DIRECTIONS -> Copy the items below word for word, everything from the line containing "In order to click on 'Support'" down through the line containing "the blue color slider to set its value to 129 is", with both of those lines included.

* START EXERCISE MATERIAL *

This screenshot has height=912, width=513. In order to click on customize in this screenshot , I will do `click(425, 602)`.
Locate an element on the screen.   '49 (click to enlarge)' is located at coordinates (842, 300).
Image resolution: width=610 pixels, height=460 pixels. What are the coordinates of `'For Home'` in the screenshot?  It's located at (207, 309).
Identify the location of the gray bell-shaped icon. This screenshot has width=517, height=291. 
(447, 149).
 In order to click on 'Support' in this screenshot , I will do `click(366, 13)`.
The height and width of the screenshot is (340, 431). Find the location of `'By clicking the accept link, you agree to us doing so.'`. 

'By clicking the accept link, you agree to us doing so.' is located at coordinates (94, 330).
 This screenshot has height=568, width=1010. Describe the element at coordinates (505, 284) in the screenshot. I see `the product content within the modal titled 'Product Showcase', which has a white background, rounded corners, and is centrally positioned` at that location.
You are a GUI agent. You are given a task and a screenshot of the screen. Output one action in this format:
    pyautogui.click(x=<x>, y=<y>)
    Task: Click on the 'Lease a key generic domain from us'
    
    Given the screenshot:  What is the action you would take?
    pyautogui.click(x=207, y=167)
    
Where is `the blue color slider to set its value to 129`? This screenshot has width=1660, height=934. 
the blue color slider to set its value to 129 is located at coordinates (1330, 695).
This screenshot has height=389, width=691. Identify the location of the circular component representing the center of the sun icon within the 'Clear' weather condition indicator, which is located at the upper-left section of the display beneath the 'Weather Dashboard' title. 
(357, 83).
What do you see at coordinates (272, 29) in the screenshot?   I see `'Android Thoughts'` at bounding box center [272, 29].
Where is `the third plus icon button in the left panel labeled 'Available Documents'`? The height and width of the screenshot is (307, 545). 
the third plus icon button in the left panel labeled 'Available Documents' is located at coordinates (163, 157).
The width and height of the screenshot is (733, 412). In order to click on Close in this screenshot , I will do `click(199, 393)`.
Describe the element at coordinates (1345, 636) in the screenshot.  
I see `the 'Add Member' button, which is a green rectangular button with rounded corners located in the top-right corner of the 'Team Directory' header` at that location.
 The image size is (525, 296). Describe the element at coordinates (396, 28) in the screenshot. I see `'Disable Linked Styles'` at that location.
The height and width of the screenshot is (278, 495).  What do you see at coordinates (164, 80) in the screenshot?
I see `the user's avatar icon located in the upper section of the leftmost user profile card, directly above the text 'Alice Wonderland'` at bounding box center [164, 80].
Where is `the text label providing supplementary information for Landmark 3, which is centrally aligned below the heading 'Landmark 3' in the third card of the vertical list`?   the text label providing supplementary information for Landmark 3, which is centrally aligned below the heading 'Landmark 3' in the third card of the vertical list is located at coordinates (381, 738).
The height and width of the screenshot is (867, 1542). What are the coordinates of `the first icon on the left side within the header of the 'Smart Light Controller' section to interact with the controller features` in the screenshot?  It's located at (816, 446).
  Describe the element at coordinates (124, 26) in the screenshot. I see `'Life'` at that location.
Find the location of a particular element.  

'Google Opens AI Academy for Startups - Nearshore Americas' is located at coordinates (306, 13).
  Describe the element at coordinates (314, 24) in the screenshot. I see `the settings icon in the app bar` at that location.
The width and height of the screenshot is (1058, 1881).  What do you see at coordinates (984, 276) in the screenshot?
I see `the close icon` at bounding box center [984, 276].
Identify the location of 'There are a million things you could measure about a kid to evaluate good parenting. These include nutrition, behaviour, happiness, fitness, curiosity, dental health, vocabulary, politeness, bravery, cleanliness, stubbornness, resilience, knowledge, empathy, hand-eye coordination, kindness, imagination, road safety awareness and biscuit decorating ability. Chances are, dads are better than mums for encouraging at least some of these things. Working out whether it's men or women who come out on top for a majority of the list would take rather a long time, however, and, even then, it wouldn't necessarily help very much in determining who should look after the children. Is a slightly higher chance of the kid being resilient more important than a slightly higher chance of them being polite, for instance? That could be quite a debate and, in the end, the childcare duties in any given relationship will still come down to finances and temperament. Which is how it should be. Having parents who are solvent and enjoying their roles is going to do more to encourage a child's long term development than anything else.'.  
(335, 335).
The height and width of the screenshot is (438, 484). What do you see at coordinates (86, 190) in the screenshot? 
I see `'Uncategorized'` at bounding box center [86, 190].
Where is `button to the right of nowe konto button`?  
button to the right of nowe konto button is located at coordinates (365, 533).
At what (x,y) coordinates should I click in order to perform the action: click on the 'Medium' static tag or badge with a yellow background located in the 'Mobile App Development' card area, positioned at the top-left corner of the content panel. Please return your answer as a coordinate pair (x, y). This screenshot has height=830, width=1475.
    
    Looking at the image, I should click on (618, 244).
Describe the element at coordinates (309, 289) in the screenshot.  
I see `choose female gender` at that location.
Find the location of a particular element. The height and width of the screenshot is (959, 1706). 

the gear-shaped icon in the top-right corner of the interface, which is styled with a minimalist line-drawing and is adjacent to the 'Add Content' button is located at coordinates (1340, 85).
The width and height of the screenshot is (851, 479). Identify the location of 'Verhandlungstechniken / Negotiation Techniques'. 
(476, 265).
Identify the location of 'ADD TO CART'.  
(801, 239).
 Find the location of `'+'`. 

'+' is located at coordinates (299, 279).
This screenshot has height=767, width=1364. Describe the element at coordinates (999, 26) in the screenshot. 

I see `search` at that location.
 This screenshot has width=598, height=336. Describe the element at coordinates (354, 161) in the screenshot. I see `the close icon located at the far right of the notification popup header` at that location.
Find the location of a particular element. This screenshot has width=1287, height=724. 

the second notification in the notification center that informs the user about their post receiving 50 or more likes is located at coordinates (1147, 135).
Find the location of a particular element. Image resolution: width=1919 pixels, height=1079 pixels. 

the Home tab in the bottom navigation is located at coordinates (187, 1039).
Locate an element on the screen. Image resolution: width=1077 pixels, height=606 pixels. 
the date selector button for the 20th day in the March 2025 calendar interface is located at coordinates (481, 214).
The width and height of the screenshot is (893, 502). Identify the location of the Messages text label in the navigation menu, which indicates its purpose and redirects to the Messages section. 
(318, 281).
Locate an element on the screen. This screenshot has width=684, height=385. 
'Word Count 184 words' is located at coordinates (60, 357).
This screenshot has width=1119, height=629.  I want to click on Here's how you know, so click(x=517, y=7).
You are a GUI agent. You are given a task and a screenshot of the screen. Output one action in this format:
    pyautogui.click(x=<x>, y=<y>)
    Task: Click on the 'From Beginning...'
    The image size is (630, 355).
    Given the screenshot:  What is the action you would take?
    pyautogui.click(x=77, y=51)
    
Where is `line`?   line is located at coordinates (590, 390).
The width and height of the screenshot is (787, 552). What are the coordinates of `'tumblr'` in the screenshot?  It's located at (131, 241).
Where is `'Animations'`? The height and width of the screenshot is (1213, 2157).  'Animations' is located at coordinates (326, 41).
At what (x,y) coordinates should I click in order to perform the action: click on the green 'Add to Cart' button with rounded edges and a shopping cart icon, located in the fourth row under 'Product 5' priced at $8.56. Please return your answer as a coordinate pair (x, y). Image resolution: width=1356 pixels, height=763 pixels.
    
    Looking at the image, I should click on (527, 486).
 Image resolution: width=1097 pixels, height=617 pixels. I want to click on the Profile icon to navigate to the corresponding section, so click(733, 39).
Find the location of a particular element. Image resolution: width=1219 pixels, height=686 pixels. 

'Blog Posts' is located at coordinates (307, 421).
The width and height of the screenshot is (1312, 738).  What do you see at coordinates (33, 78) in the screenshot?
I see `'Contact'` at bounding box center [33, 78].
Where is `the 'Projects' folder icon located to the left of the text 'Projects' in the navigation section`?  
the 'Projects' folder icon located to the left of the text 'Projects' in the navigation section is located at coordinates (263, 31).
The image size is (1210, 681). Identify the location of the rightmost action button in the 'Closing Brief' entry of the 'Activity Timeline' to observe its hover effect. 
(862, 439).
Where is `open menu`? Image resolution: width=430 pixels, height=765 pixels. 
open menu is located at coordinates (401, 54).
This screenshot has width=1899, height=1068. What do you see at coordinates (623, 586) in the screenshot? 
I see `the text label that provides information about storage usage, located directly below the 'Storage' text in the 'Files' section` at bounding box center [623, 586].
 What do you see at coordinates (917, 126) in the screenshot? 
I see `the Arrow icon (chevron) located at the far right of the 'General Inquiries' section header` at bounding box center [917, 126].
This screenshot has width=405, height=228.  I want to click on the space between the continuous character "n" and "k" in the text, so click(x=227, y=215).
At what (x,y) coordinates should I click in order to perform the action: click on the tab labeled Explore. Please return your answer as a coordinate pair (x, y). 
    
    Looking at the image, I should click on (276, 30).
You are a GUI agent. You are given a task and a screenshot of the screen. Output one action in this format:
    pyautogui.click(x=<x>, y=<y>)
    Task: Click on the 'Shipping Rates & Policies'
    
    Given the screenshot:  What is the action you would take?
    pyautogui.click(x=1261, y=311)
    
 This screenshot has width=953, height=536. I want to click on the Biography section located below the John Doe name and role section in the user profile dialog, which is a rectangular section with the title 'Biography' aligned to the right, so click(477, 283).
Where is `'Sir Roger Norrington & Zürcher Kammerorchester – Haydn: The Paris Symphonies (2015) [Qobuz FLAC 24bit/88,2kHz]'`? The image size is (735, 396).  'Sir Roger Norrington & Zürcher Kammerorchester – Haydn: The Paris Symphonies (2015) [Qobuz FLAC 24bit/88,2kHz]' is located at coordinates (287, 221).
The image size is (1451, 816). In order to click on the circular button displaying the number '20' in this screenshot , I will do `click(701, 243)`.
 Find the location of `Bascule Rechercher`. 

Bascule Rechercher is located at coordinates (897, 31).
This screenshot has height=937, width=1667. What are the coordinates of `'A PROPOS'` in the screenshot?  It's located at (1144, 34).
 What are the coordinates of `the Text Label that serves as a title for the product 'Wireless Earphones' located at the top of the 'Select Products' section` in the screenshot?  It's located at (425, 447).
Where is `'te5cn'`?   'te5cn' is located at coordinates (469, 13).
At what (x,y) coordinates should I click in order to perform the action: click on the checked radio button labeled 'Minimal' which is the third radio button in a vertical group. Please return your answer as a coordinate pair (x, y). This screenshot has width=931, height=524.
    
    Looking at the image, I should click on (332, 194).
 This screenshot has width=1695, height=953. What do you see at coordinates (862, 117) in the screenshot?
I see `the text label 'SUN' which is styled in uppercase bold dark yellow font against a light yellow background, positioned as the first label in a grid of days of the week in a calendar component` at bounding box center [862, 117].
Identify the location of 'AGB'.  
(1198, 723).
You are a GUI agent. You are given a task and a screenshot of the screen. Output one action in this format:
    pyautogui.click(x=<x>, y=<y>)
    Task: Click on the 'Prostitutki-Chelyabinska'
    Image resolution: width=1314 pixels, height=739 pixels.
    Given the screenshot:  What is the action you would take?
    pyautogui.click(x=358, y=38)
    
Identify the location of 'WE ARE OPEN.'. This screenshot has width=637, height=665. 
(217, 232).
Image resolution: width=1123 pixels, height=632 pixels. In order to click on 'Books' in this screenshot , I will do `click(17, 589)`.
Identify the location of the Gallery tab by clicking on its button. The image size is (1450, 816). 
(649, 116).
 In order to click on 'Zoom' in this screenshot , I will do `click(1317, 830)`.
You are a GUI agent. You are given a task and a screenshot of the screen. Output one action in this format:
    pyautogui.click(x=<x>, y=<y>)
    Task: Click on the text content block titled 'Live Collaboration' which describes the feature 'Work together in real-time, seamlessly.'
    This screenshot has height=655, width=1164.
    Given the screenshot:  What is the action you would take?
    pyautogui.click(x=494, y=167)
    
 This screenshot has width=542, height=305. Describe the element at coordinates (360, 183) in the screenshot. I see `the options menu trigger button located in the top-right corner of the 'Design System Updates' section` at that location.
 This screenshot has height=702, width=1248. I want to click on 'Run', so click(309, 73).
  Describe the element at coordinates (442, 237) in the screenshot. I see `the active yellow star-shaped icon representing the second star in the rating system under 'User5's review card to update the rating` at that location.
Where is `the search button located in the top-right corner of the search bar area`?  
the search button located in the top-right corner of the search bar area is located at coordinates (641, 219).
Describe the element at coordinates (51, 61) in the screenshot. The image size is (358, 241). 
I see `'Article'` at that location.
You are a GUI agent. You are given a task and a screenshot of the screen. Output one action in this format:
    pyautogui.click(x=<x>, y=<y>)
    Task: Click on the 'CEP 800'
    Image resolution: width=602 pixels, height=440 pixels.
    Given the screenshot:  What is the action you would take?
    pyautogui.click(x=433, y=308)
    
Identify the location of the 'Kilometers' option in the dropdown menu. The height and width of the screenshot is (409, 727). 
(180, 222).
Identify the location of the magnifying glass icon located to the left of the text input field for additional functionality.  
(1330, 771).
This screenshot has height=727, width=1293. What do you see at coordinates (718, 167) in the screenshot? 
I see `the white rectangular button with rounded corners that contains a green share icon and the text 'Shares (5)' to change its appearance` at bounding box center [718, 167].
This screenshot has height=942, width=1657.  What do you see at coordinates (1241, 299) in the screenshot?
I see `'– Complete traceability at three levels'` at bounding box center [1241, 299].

* END EXERCISE MATERIAL *

ANSWER BELOW ->
 In order to click on 'Support' in this screenshot , I will do `click(366, 13)`.
The height and width of the screenshot is (340, 431). Find the location of `'By clicking the accept link, you agree to us doing so.'`. 

'By clicking the accept link, you agree to us doing so.' is located at coordinates (94, 330).
 This screenshot has height=568, width=1010. Describe the element at coordinates (505, 284) in the screenshot. I see `the product content within the modal titled 'Product Showcase', which has a white background, rounded corners, and is centrally positioned` at that location.
You are a GUI agent. You are given a task and a screenshot of the screen. Output one action in this format:
    pyautogui.click(x=<x>, y=<y>)
    Task: Click on the 'Lease a key generic domain from us'
    
    Given the screenshot:  What is the action you would take?
    pyautogui.click(x=207, y=167)
    
Where is `the blue color slider to set its value to 129`? This screenshot has width=1660, height=934. 
the blue color slider to set its value to 129 is located at coordinates (1330, 695).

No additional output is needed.